=== Exercise description ===
Turn the data below into a numbered list with one line per entry, skipping blank lines and omitting the pictures.

=== Entries provided ===
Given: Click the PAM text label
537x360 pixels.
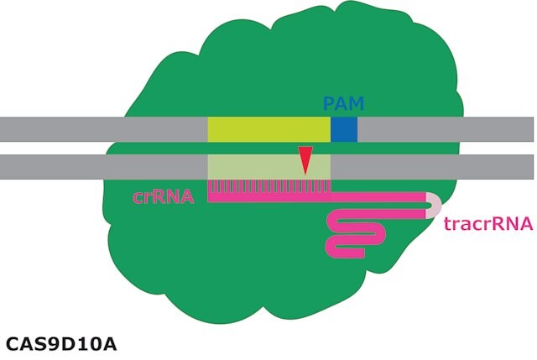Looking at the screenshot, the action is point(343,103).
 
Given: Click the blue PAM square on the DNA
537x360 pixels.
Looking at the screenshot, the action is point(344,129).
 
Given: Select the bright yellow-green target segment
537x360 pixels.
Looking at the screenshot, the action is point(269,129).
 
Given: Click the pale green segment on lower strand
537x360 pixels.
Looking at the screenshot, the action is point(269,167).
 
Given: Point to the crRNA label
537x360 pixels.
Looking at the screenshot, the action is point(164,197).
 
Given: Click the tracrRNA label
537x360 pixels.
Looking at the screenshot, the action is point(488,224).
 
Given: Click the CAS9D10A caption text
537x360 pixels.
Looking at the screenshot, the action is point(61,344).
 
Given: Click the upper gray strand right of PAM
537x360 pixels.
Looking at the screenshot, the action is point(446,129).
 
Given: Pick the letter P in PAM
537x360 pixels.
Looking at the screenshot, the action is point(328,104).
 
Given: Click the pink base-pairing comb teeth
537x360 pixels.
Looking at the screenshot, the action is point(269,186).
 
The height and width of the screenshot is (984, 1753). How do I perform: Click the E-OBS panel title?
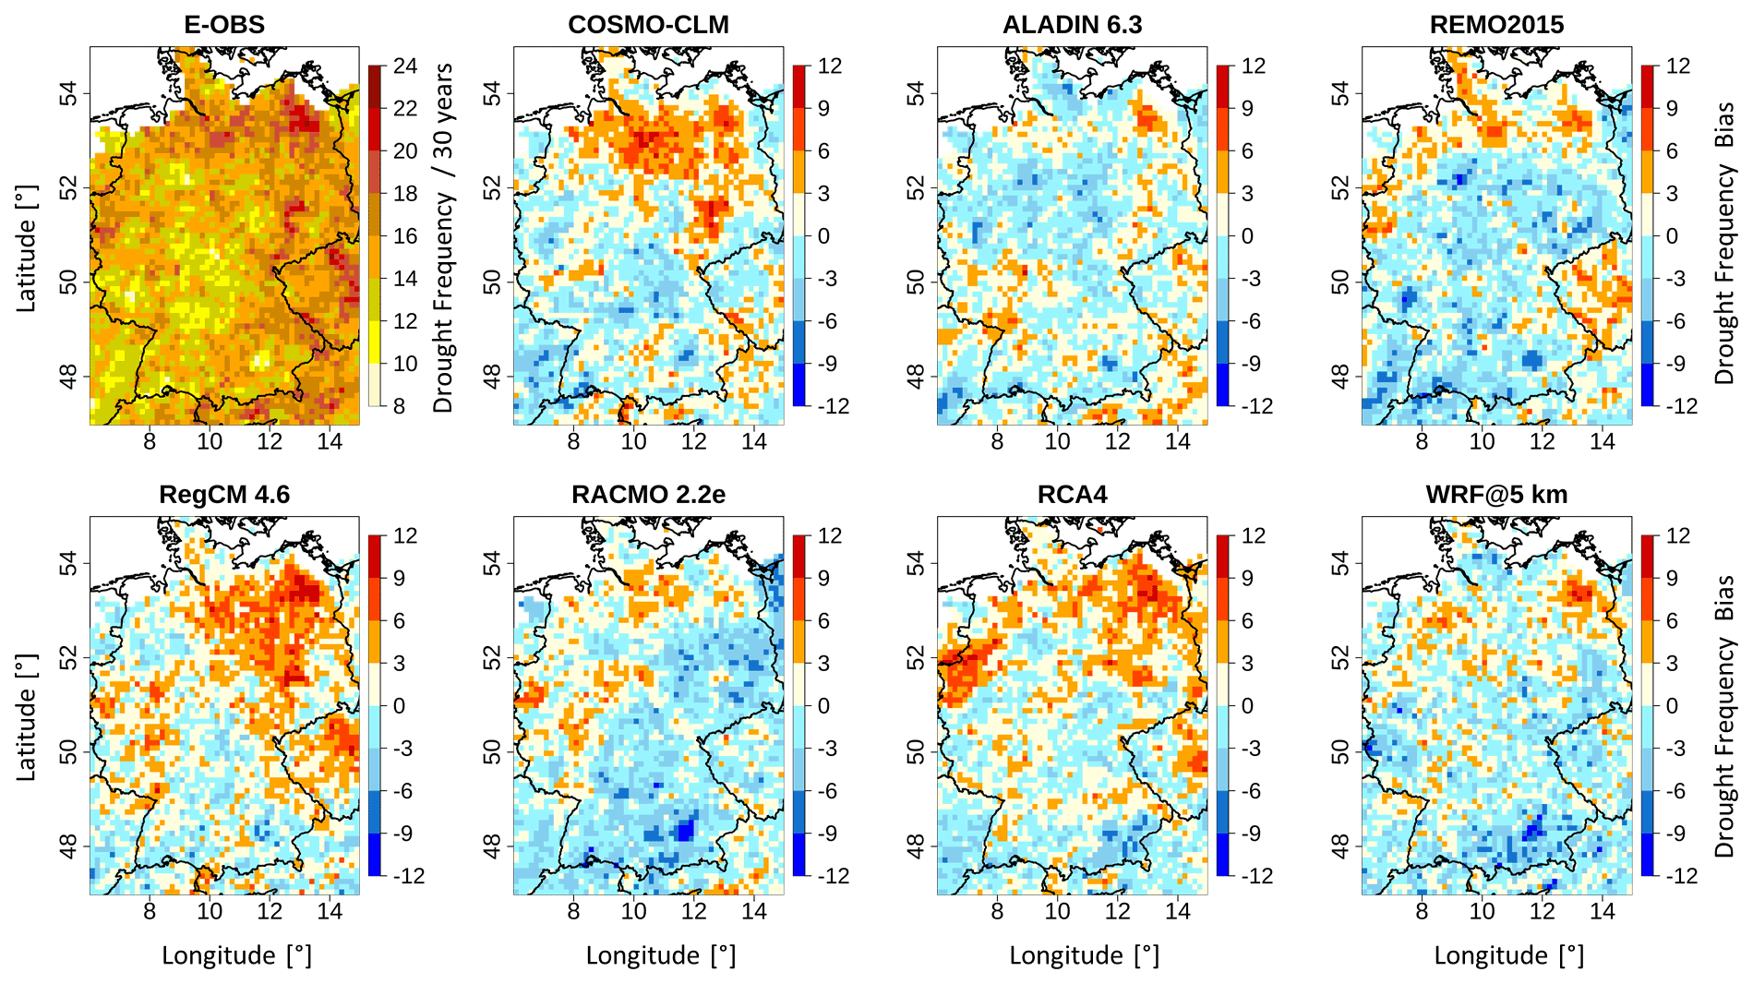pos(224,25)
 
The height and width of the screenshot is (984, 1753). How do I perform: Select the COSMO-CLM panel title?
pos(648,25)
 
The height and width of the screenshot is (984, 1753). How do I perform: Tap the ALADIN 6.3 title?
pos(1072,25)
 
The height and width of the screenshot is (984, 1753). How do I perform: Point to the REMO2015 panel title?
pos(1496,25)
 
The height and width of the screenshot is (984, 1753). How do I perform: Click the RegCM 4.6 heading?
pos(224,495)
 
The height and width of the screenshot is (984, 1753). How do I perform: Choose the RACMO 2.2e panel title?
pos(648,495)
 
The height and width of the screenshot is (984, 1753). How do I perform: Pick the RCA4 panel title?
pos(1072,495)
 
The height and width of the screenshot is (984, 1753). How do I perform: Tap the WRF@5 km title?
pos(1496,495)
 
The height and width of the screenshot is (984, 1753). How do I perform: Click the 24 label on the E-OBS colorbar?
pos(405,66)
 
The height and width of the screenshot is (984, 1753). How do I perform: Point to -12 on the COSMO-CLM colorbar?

=== The solution ===
1. Given: Click the PAM text label
2. 537x360 pixels.
3. Looking at the screenshot, the action is point(343,103).
4. Given: Click the blue PAM square on the DNA
5. 537x360 pixels.
6. Looking at the screenshot, the action is point(344,129).
7. Given: Select the bright yellow-green target segment
8. 537x360 pixels.
9. Looking at the screenshot, the action is point(269,129).
10. Given: Click the pale green segment on lower strand
11. 537x360 pixels.
12. Looking at the screenshot, the action is point(269,167).
13. Given: Point to the crRNA label
14. 537x360 pixels.
15. Looking at the screenshot, the action is point(164,197).
16. Given: Click the tracrRNA label
17. 537x360 pixels.
18. Looking at the screenshot, the action is point(488,224).
19. Given: Click the CAS9D10A caption text
20. 537x360 pixels.
21. Looking at the screenshot, the action is point(61,344).
22. Given: Click the upper gray strand right of PAM
23. 537x360 pixels.
24. Looking at the screenshot, the action is point(446,129).
25. Given: Pick the letter P in PAM
26. 537x360 pixels.
27. Looking at the screenshot, the action is point(328,104).
28. Given: Click the pink base-pairing comb teeth
29. 537x360 pixels.
30. Looking at the screenshot, the action is point(269,186).
31. The height and width of the screenshot is (984, 1753). How do I perform: Click the E-OBS panel title?
32. pos(224,25)
33. The height and width of the screenshot is (984, 1753). How do I perform: Select the COSMO-CLM panel title?
34. pos(648,25)
35. The height and width of the screenshot is (984, 1753). How do I perform: Tap the ALADIN 6.3 title?
36. pos(1072,25)
37. The height and width of the screenshot is (984, 1753). How do I perform: Point to the REMO2015 panel title?
38. pos(1496,25)
39. The height and width of the screenshot is (984, 1753). How do I perform: Click the RegCM 4.6 heading?
40. pos(224,495)
41. The height and width of the screenshot is (984, 1753). How do I perform: Choose the RACMO 2.2e panel title?
42. pos(648,495)
43. The height and width of the screenshot is (984, 1753). How do I perform: Pick the RCA4 panel title?
44. pos(1072,495)
45. The height and width of the screenshot is (984, 1753). How do I perform: Tap the WRF@5 km title?
46. pos(1496,495)
47. The height and width of the screenshot is (984, 1753). How do I perform: Click the 24 label on the E-OBS colorbar?
48. pos(405,66)
49. The height and width of the screenshot is (984, 1753). How do I perform: Point to -12 on the COSMO-CLM colorbar?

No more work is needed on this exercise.